Wednesday, November 28, 2012

Pre-Tea Pontification: Foreign Trade

So, while I'm sitting at my desk waiting for my Earl Grey White to steep, I've been reading stories through the CBC, La Monde, and BBC websites detailing a deadly fire in Bangladesh that killed 112 workers over the weekend - believe it or not, this is the first mention of it on the CBC since the weekend. The coverage, by and large, is more concerned with the protests surrounding the deaths than the deaths themselves - probably because 112 faceless Southeast-Asian workers don't pull much weight in a predominantly white readership.

Still, the protests highlight important points - Bangladesh clothing factories such as the one that burned down have claimed 300 lives this year, largely due to poor safety regulation, and, in this one particular case, managerial snafus. The Bangladeshi clothing industry is second only to that of China, with major retailers like Disney, Sears, and WalMart sourcing from this one particular factory. La Monde reports that these workers are paid between 40 and 80 euros a month, which is my take home pay in a week at minimum wage, and they work far longer hours than I do.

Sears and Disney did not comment, but Wal-Mart claims that the factory was subcontracted by a supplier (which they refuse to name) which no longer does business with the company. The BBC has also reported that three middle-management officials from the factory have been arrested in relation to the fire.

The western economy has become dependent on South-East Asian manufacturing - at this point, nobody can dispute that. Even products designed in Canada are manufactured in China and by and large we don't pay nearly enough to the people who make them. Because we can all live comfortably on the minimum wage (or so they would like us to believe), people like me have the time to passively consider the issue and pontificate on it without due thought for the consequence.

The problem, as I see it, is not the salaries of the workers per-se - we do not live in a post-scarcity society and until we did I think that the pay rate a person can eke out for themselves will have to suffice - but the safety standards we are willing to effectively underwrite by purchasing products produced in these factories.

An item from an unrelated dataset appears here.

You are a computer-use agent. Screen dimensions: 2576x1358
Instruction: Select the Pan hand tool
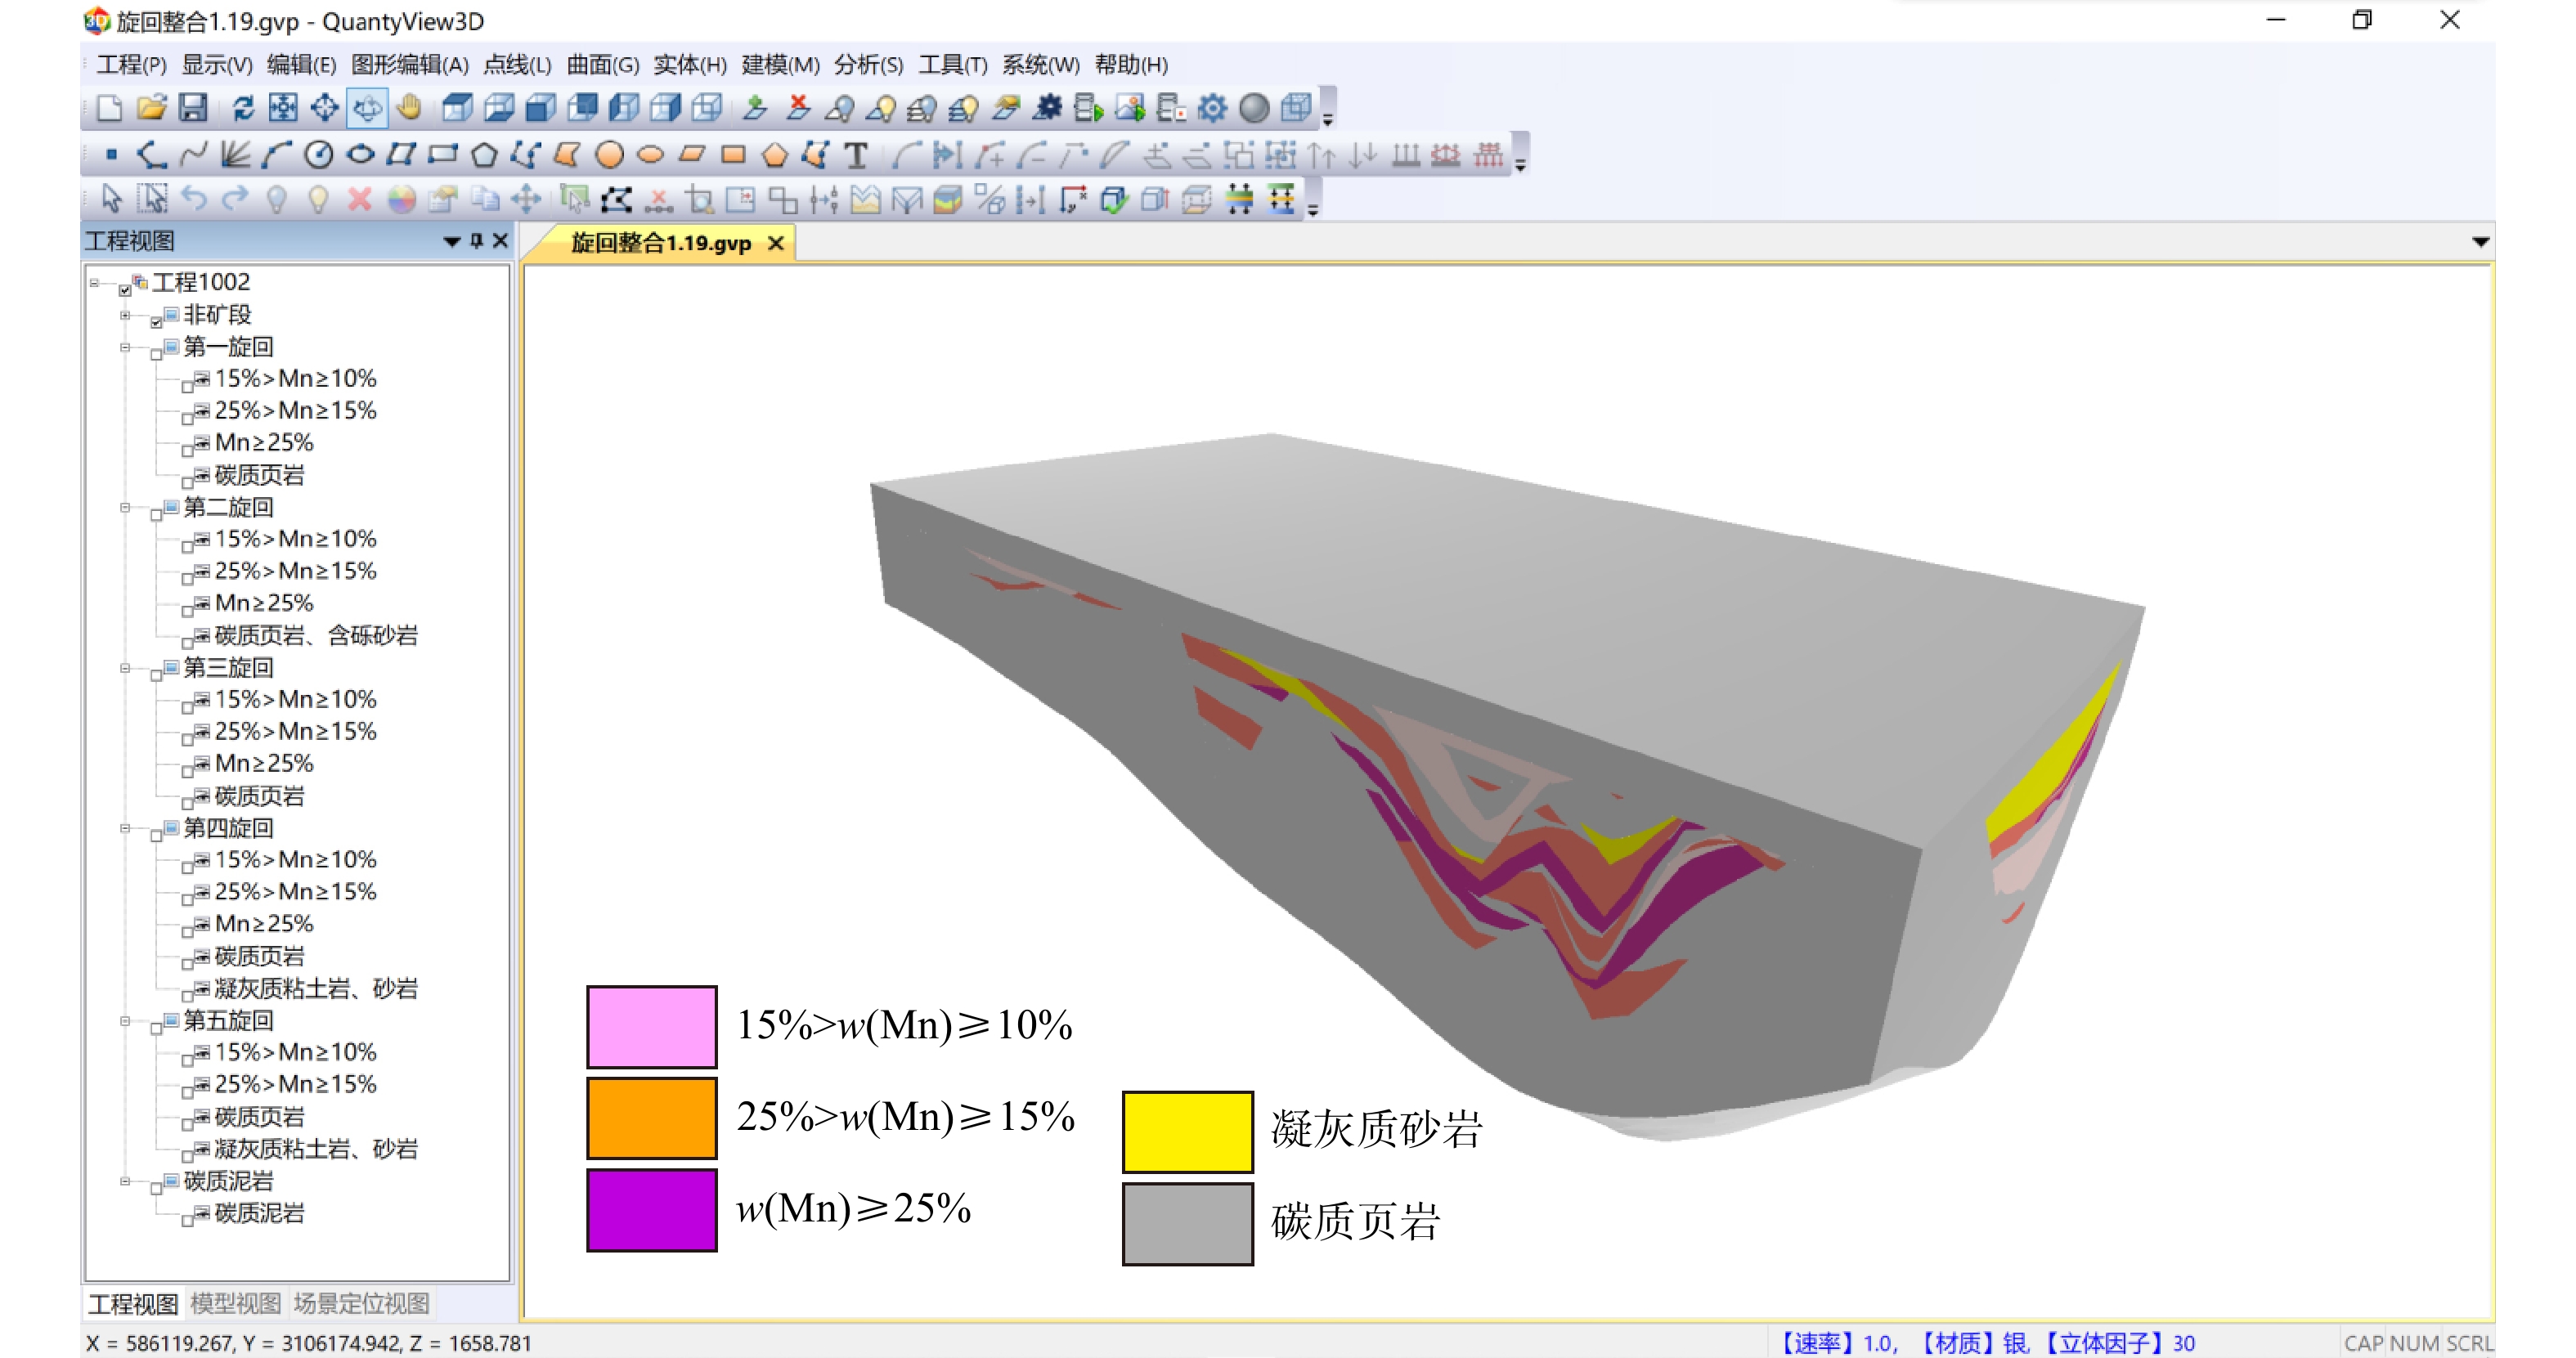click(409, 107)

Having said that, there is one important consideration to make. If someone such as myself purchased clothing exclusively from western manufacturing, or even locally, I'd own perhaps two of each article of clothing, or need to be making a lot more money than I am now. The fact of the matter remains that the reason there are so many middle-class families in the west is that we exported our lower-class to the nations that make the things we luxuriate in.

It's time to bust out your keyboards and printers and send a letter to the retailers you frequent, protesting use  of manufacturers located in countries without adequate safety standards for their products. I know I for one have even less motivation to go back to Sears or Walmart in the near future. In fact, let's throw down a blanket boycott of all department stores and support local business at the same time.